Pull out each line of the records that contains the string "This", matching case exactly.

━━━━━━━━━━

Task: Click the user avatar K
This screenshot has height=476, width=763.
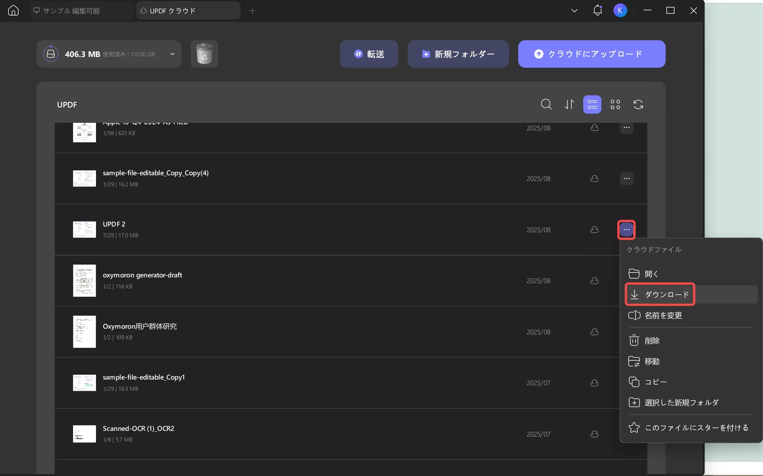Action: pyautogui.click(x=620, y=11)
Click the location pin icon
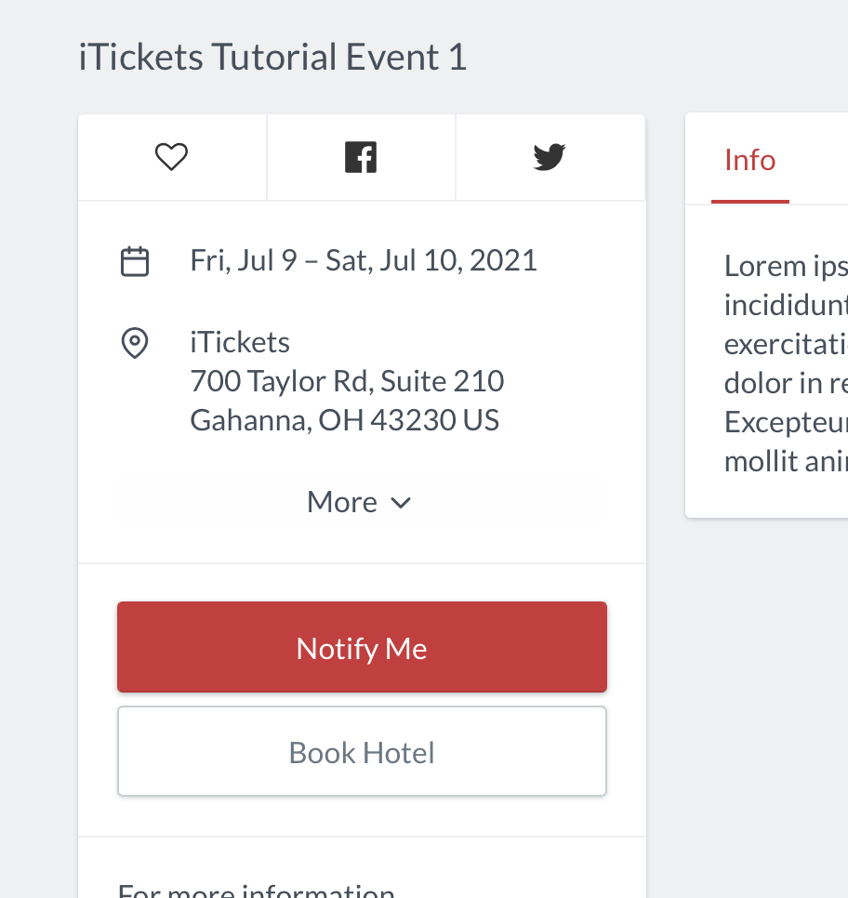Viewport: 848px width, 898px height. [x=135, y=343]
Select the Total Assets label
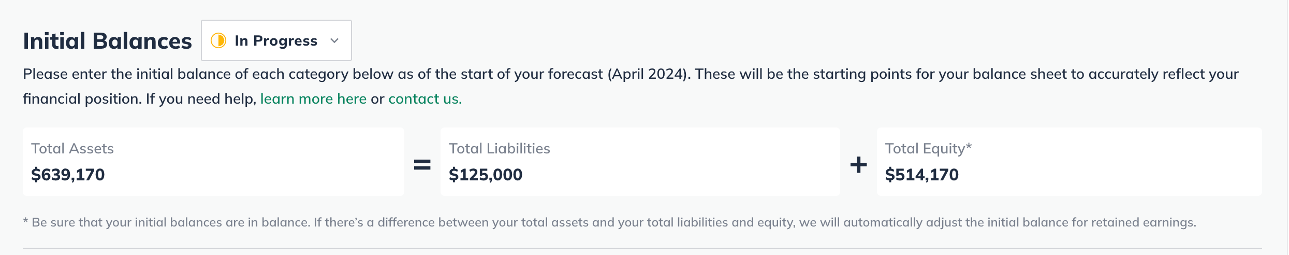 [x=72, y=149]
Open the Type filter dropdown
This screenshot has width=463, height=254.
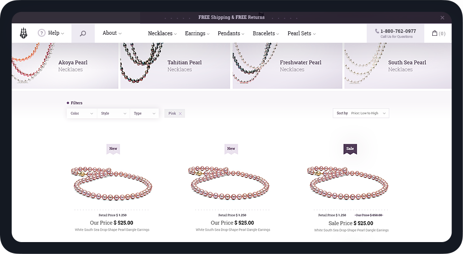click(x=144, y=113)
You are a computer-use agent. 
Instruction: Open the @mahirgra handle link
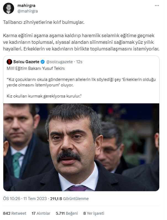28,11
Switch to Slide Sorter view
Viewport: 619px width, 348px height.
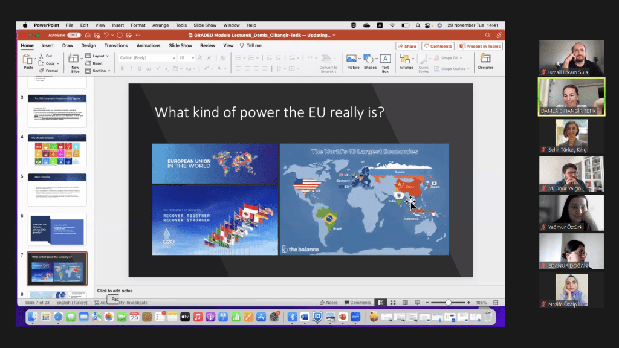[393, 302]
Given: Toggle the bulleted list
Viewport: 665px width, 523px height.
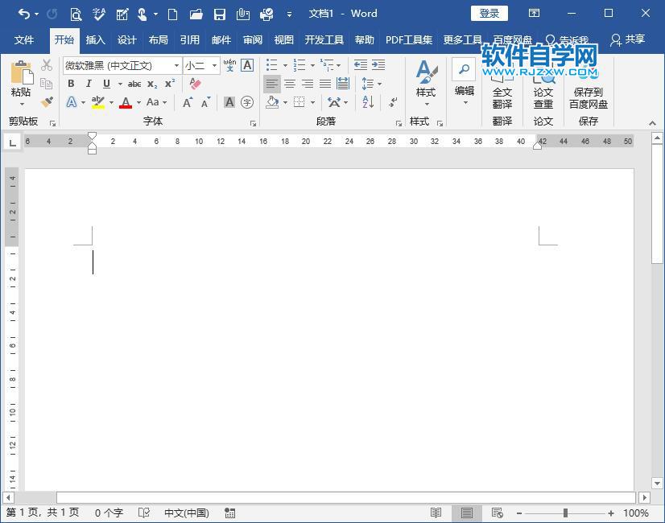Looking at the screenshot, I should point(272,64).
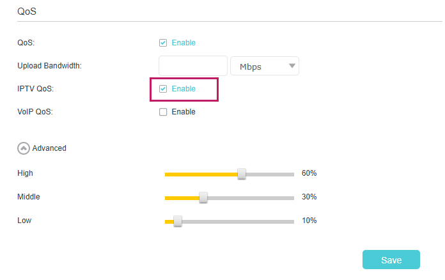Image resolution: width=445 pixels, height=280 pixels.
Task: Click the Low priority slider handle
Action: point(178,221)
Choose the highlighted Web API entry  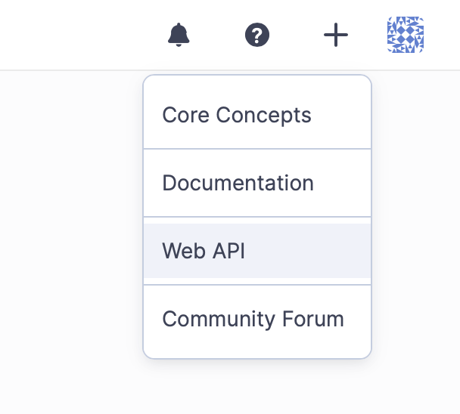204,251
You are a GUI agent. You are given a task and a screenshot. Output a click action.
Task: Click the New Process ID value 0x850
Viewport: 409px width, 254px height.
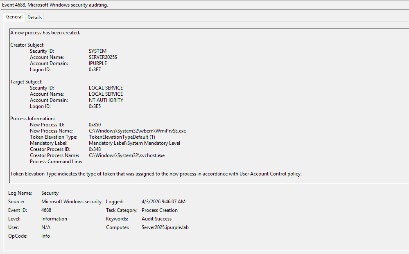(x=95, y=125)
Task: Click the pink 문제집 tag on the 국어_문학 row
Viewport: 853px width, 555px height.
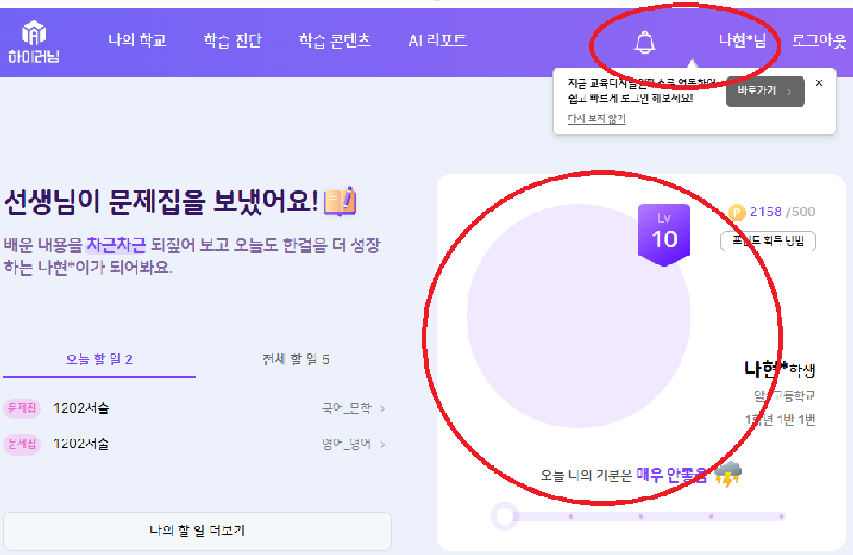Action: pyautogui.click(x=22, y=409)
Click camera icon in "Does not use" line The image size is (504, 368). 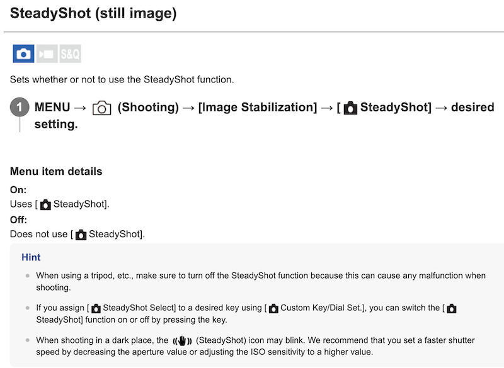point(81,235)
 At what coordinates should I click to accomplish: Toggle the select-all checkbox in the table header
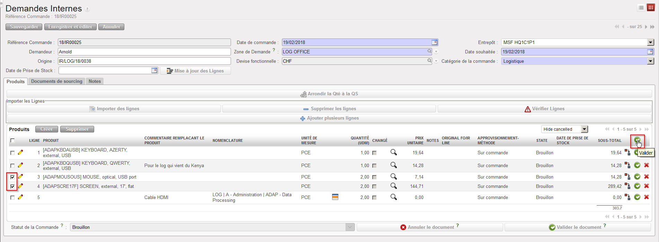coord(12,140)

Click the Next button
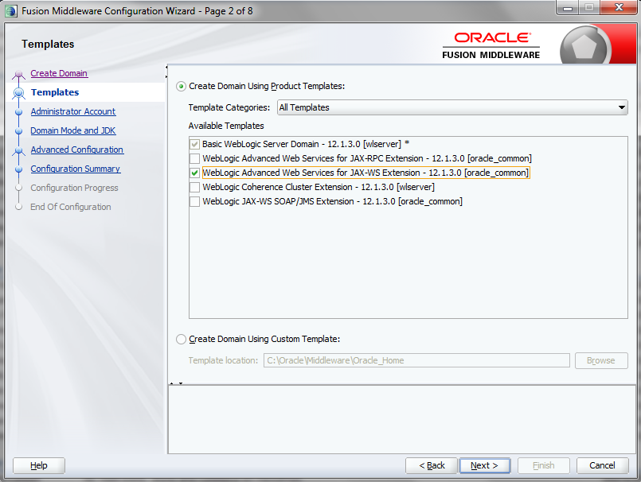[x=484, y=465]
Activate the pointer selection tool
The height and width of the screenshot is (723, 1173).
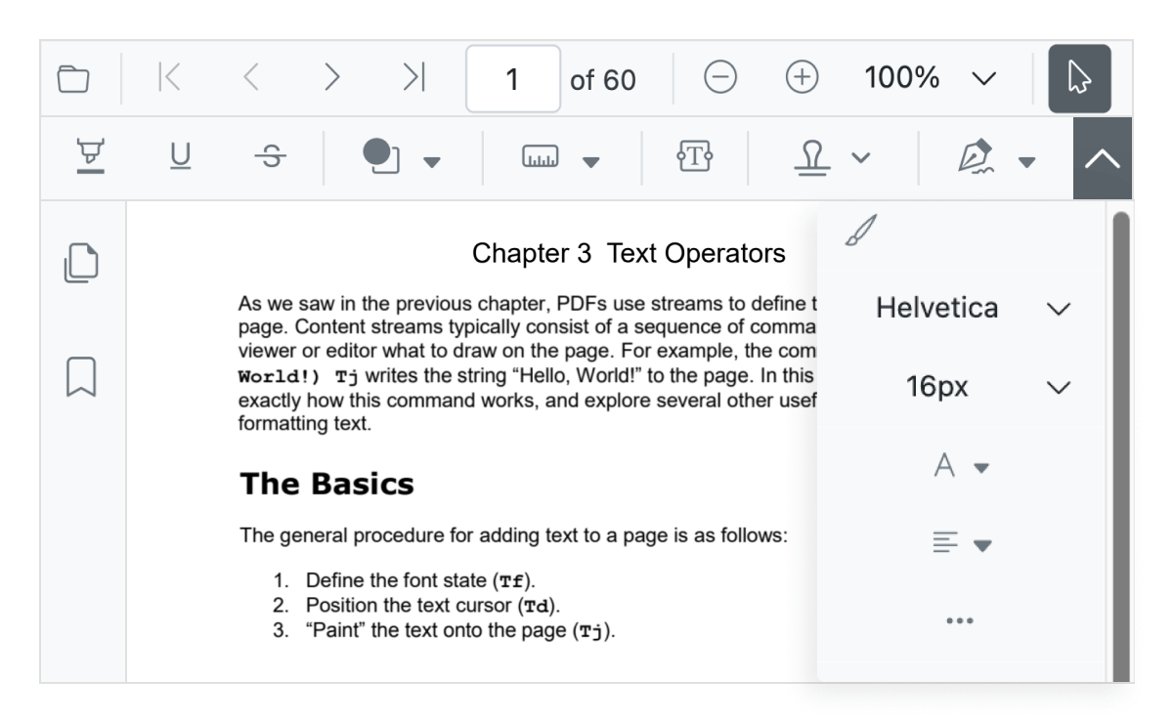pos(1082,76)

━━━━━━━━━━

| EXPECTED ANSWER |
This screenshot has height=476, width=763.
This screenshot has width=463, height=254.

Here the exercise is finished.